The jailing of Brown, who is African-American, became notorious after it emerged how lenient the same judge was with a well-connected white man who was given probation for murder. The man repeatedly breached probation, including by using cocaine, but Dean sent him to a private treatment centre rather than jail and gave him ”postcard” probation whereby he wrote to the court once a year.

In jubilant scenes outside the prison in Huntsville, Texas where he had been confined, Brown was met by friends, family and media on his release. ”I still feel like I’m 17,” he told reporters, adding, ”I’d like to take a bath. I’ve been standing up for 17 years.”
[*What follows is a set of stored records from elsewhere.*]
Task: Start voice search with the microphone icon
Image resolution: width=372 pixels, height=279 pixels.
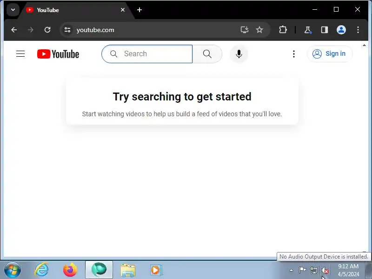Action: click(x=239, y=54)
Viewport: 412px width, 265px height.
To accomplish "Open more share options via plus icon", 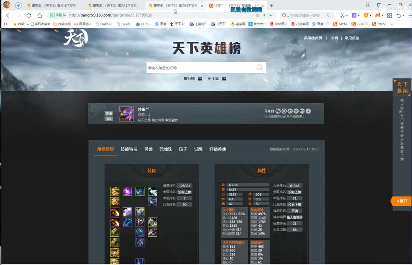I will point(308,111).
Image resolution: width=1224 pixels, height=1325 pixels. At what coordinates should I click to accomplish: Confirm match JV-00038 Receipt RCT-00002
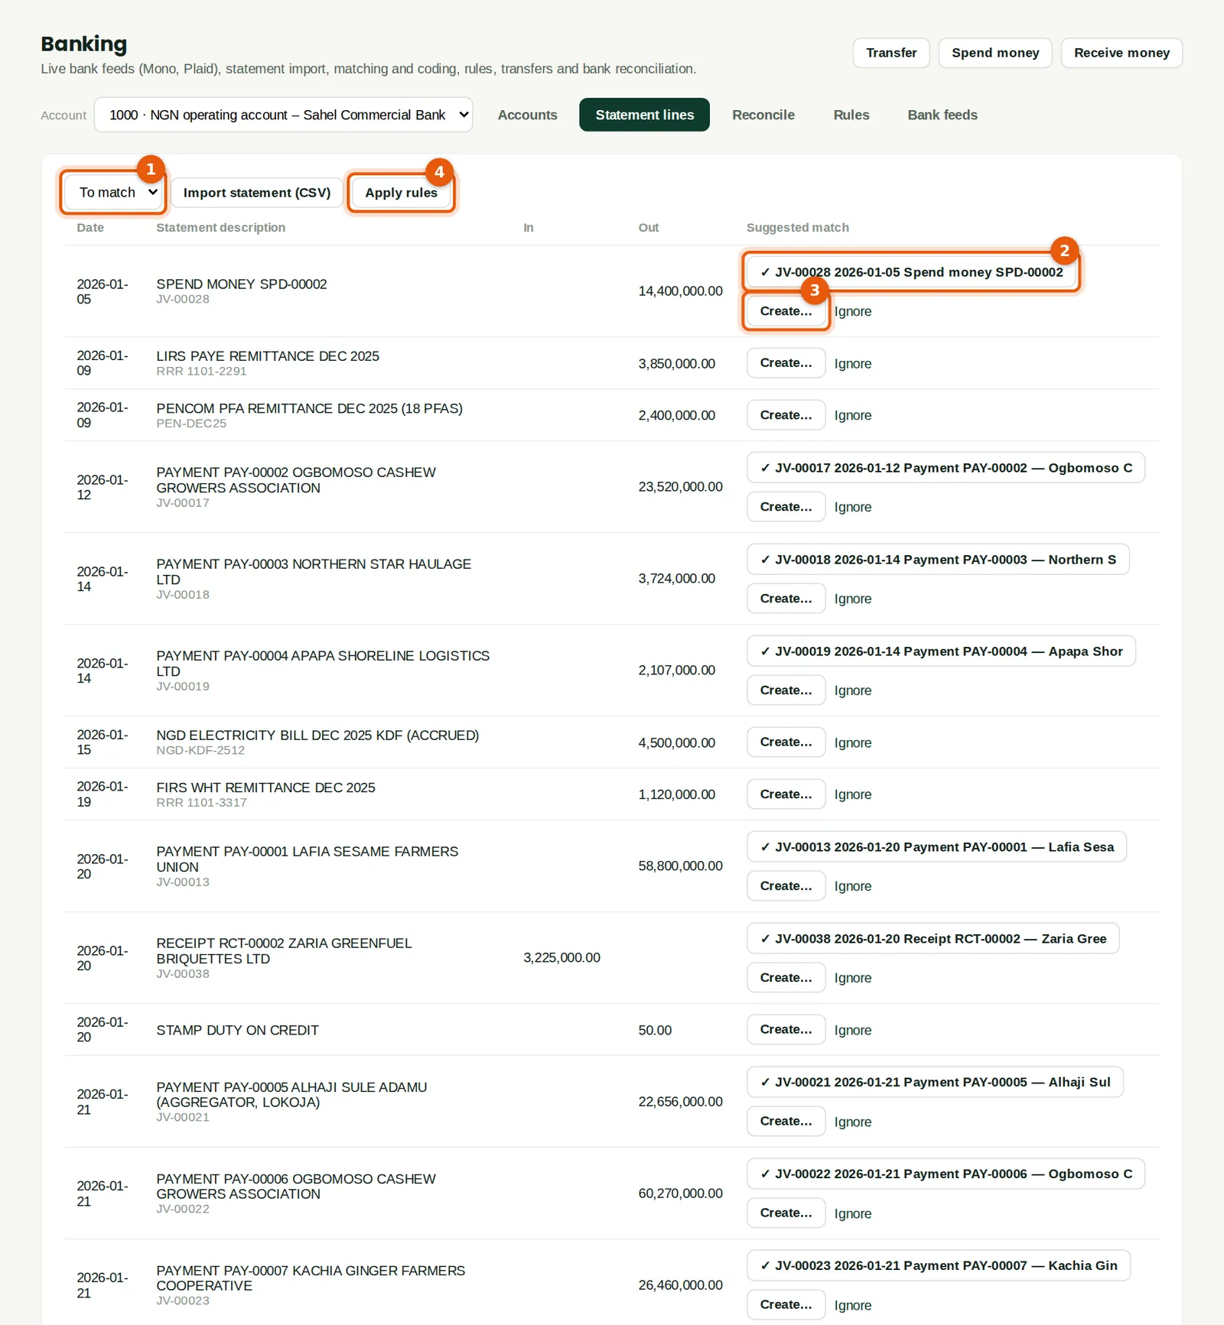[933, 939]
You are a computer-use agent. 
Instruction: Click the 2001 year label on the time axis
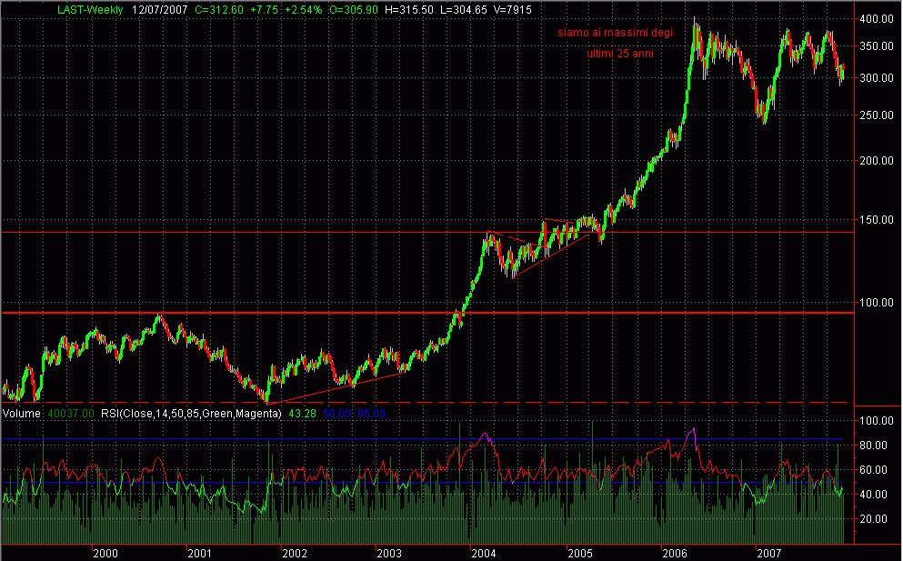pyautogui.click(x=199, y=552)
Looking at family pictures on cellphone, he said: ”When I went in a phone looked like a big block of cheese,” he said. His mother, Nora Brown, said: ”It still doesn’t feel real … I keep pinching him.”
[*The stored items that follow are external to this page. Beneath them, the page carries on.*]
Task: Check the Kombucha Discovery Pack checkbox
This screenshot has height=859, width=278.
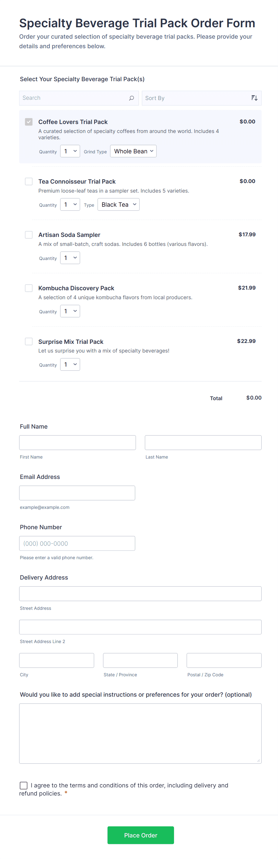Action: click(x=29, y=288)
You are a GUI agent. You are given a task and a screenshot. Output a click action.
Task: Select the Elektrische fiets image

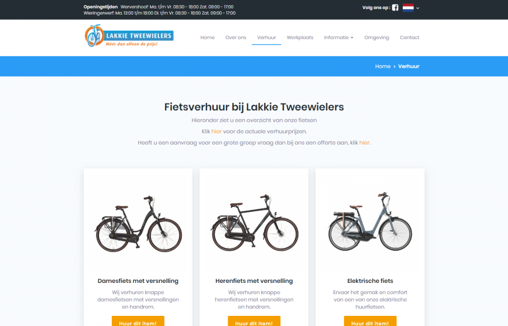[x=370, y=222]
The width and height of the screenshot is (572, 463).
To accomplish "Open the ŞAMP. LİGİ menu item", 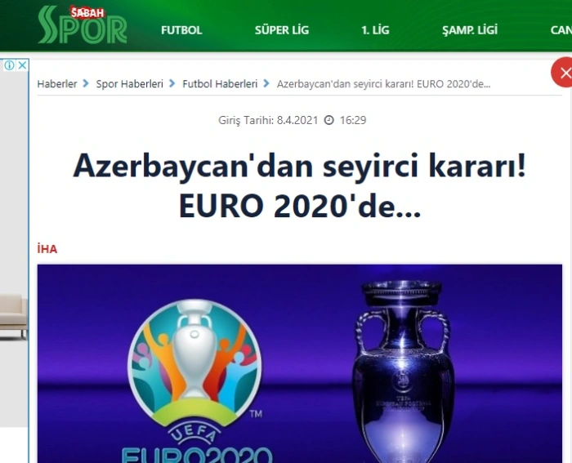I will (x=470, y=30).
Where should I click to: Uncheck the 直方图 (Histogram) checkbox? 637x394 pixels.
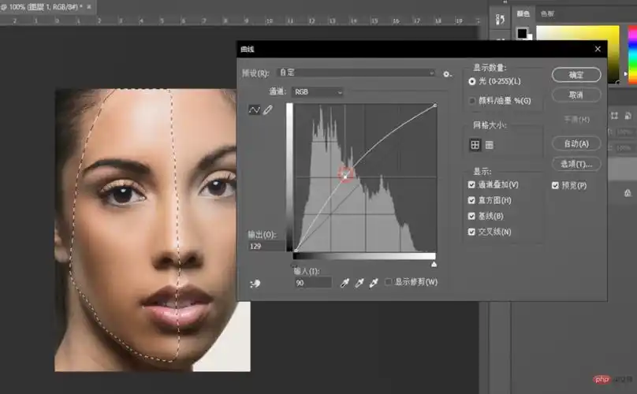pyautogui.click(x=471, y=200)
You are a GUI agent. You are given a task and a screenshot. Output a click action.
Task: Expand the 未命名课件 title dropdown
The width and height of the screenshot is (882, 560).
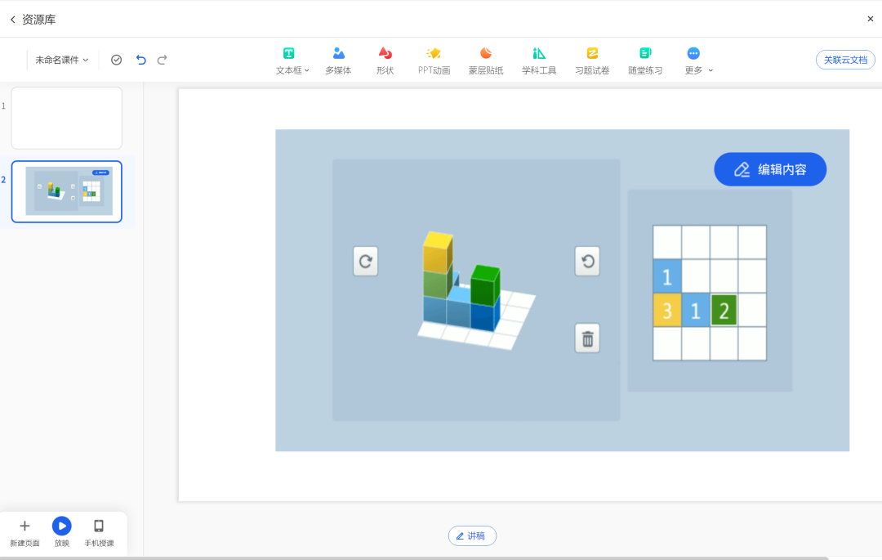click(62, 60)
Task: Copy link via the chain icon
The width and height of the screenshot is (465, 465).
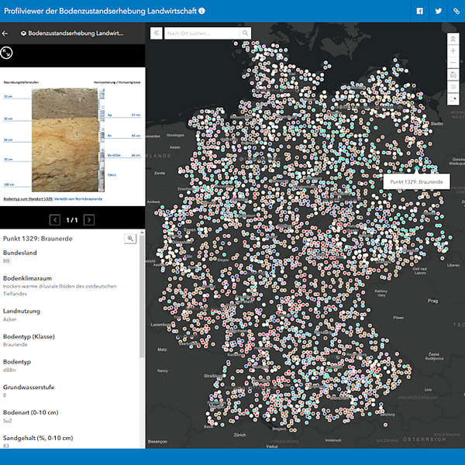Action: (x=456, y=11)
Following an outcry led by the Dallas Morning News, the Texas governor, Rick Perry, granted Brown a conditional pardon last week. But the terms of the pardon still place restrictions on the 34-year-old. He must live with his mother, report to a parole officer indefinitely, undergo counselling about his re-entry to society and submit to drug treatment.

”Even though I’ve got my freedom, I’m somewhat bound,” Brown said. ”I can’t predict the future. But I’m going to do everything I can to stay out of there.”

Dean has refused to explain his actions, arguing that the ”ethical code of judicial conduct says I can’t talk about any case at any point”. But in December he backed the prosecutor’s decision not to oppose parole for Brown.

In the wake of media coverage of the case the judge failed to win re-election to the bench last year. Dallas county officials and the parole board agreed that Brown should be released. The victim of the $2 robbery also argued for the sentence to be terminated.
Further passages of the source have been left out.